Control theory is the area of expertise of CAGE, a team at the Inria Paris Centre which Franceschi has been a member of for four years. On the advice of Mario Sigalotti, director of research at Inria and coordinator of the team, and Ugo Boscain, a member of the team and director of research at the CNRS, in autumn 2017, Valentina Franceschi filed her application for an individual grant as part of the Marie Skłodowska-Curie Actions (MSCA) initiative. 

"Whether it’s thinking on your own, reading scientific publications or speaking with colleagues, mathematics is highly time-consuming”, explains Valentina Franceschi. 

These Marie Curie grants enable researchers to devote themselves almost exclusively to advanced research, over the course of a full working programme, organising meet-ups with colleagues from universities and laboratories in EU countries.

Franceschi spent the spring and summer of 2017 putting together the project and drafting her application. “All applications are evaluated based on criteria of scientific excellence. The selection committee places a particular emphasis on the possible end results of research projects, whether for the wider public or the scientific community. I was fortunate enough to have support when it came to putting my application together.” 

An opportunity to diversify your skills and to expand your network

MesuR, the project Franceschi is using this grant for, began its first year in autumn 2019, and is focused on applications of sub-Riemannian geometry for equations describing the distribution of physical quantities in non-Euclidean contexts.  

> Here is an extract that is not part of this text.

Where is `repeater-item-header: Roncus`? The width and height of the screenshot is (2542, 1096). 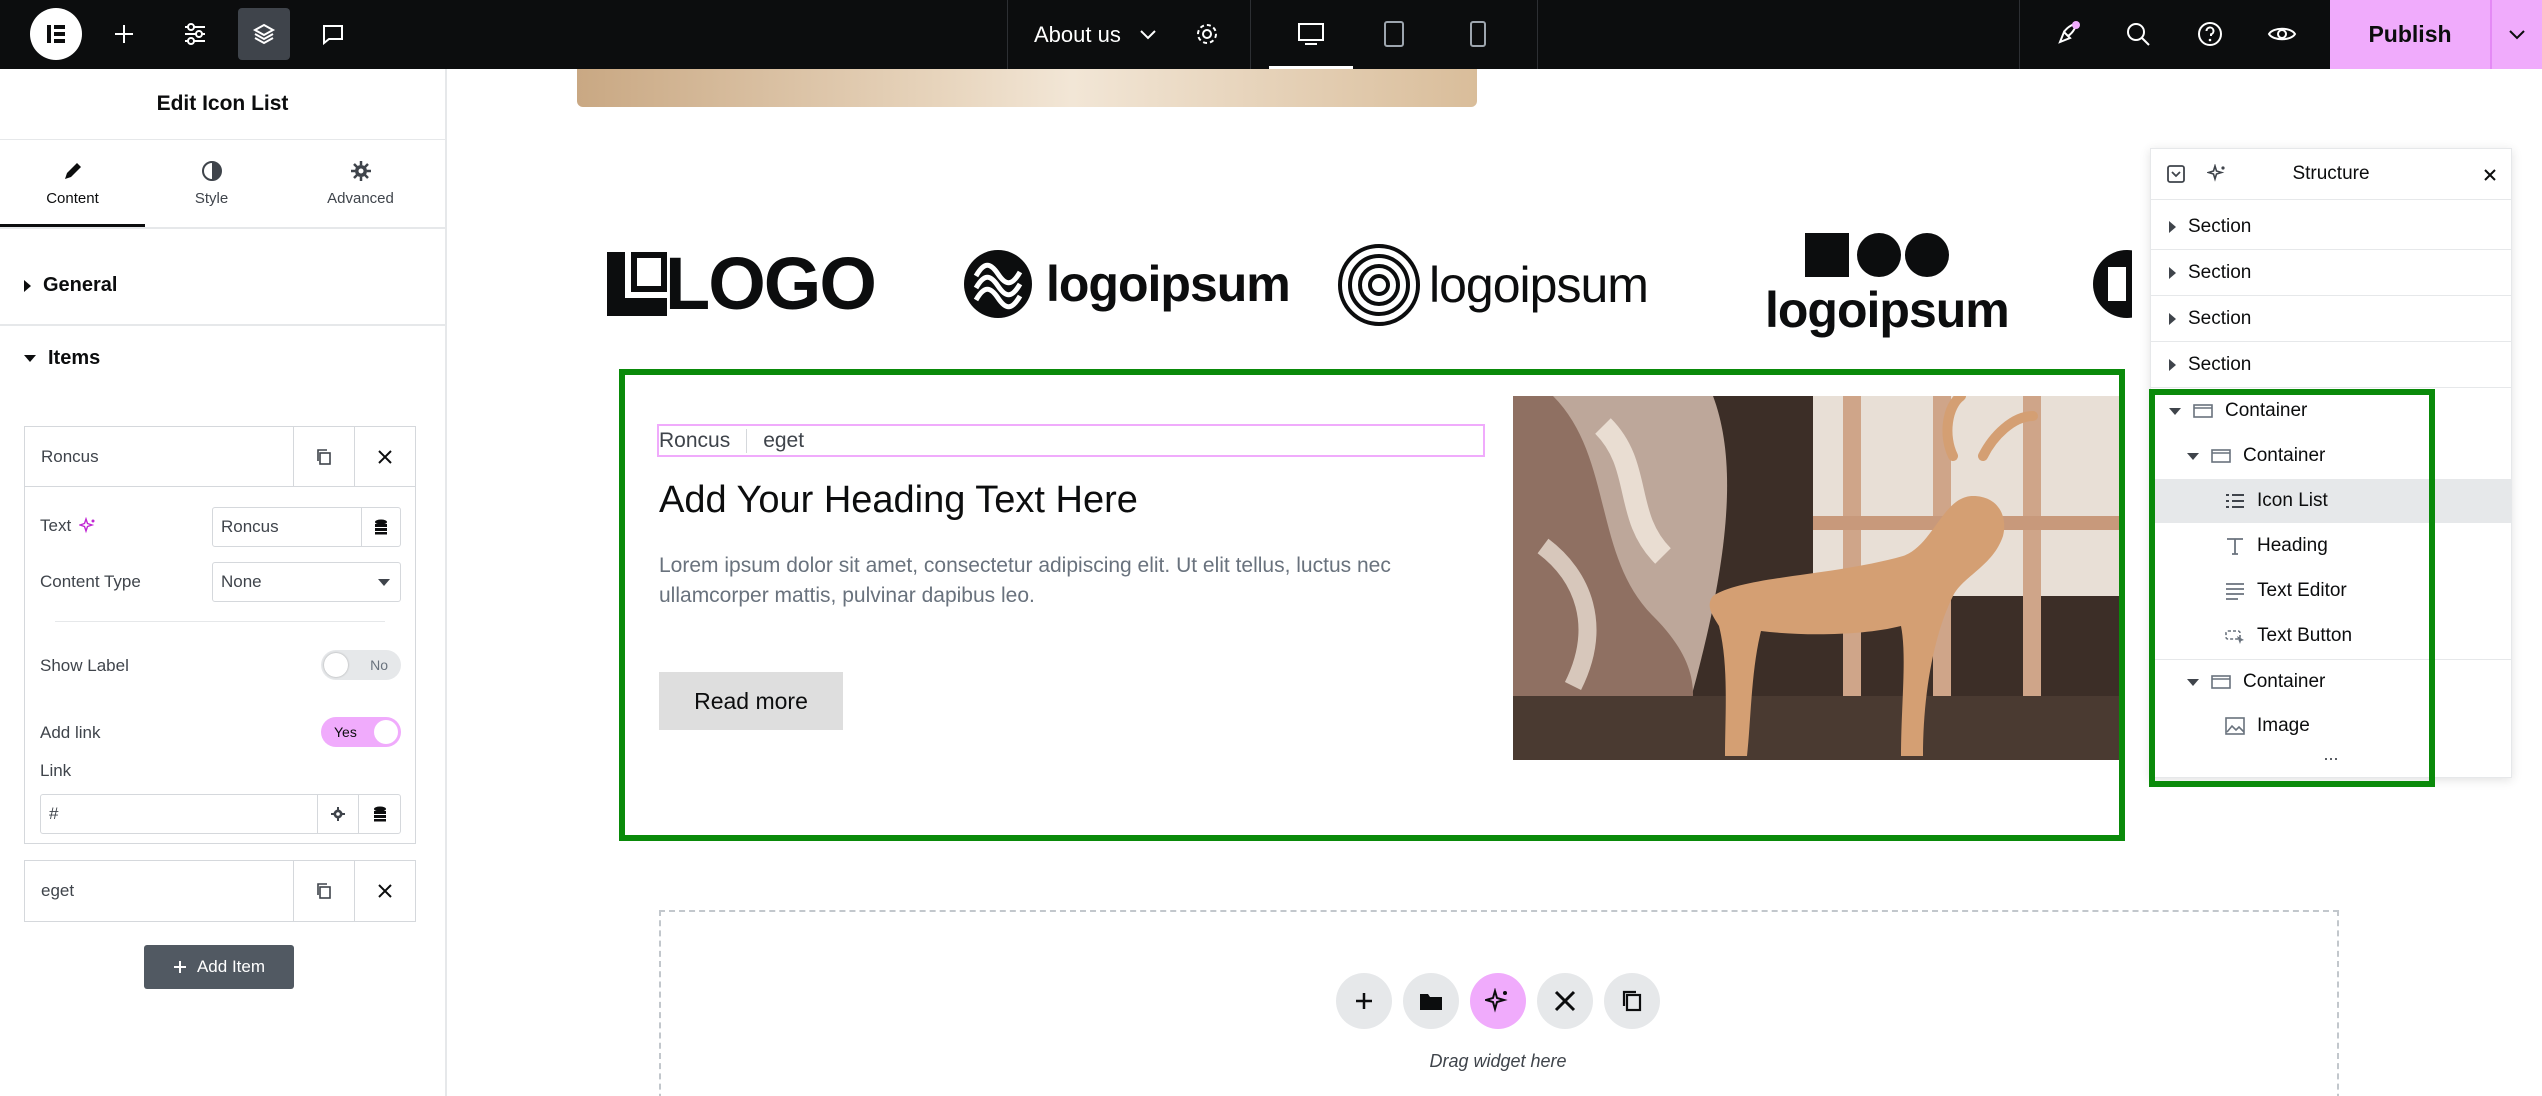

Our aim is to develop theoretical mathematical tools capable of working out how heat spreads through a material with so-called anisotropic properties (which depend on the direction of the spread, as is the case for some industrial materials such as concrete, composite materials, etc.).

"There are also potential applications in neuroscience, where sub-Riemannian geometry tools are used to develop models for understanding sight in humans", explains Valentina Franceschi.

Marie Curie grants include a dedicated budget enabling researchers to organise work meetings or symposia with other researchers from a whole host of countries, such as Switzerland, the UK, Italy, France, or Czechia. “These scientific exchanges have enabled me to make more progress with my research than I had ever imagined. I have also found a number of useful scientific contacts for my project within CAGE itself, a team very much at the forefront of research into sub-Riemannian geometry. Working in Paris, which attracts a community of leading mathematicians, also presents many opportunities for collaborations.” Whether it’s to diversify her skills or to expand her network, Franceschi sees such opportunities as vital: “This EU project is a major addition to my CV, and will doubtless have a positive impact on my future academic career, whether that’s in France or in Italy.” 

Planning and drafting her application and the time and energy this required also proved a formative experience for Franceschi, and one that will no doubt come in handy when it comes to conceiving further collaborative research projects, particularly within an EU context. “By the time I have completed the work supported by the Marie Curie grant, I will have expanded my knowledge, from both a scientific and a human perspective. If the opportunity presents itself, I would very much like to contribute to other research projects involving new partners. The fact that, like travelling, it gives me the opportunity to discover new people and places is another reason why I love mathematics.” 

* CAGE (Control And GEometry) is a a joint undertaking involving Inria and Sorbonne University, which is based at the Jacques-Louis Lions laboratory (UMR 7598) on the Jussieu campus. 

** In 2020, the European Commission granted individual Marie Skłodowska-Curie grants to 1,475 postdoc researchers, committing to an overall total of 296.5 million Euros to support their research into solutions to both current and future societal problems.

Marie Skłodowoska-Curie Actions (MSCA)

Along with individual fellowships, the MSCA help develop training networks, promote staff exchanges and fund mobility programmes with an international flavour for all stages of a researcher’s career.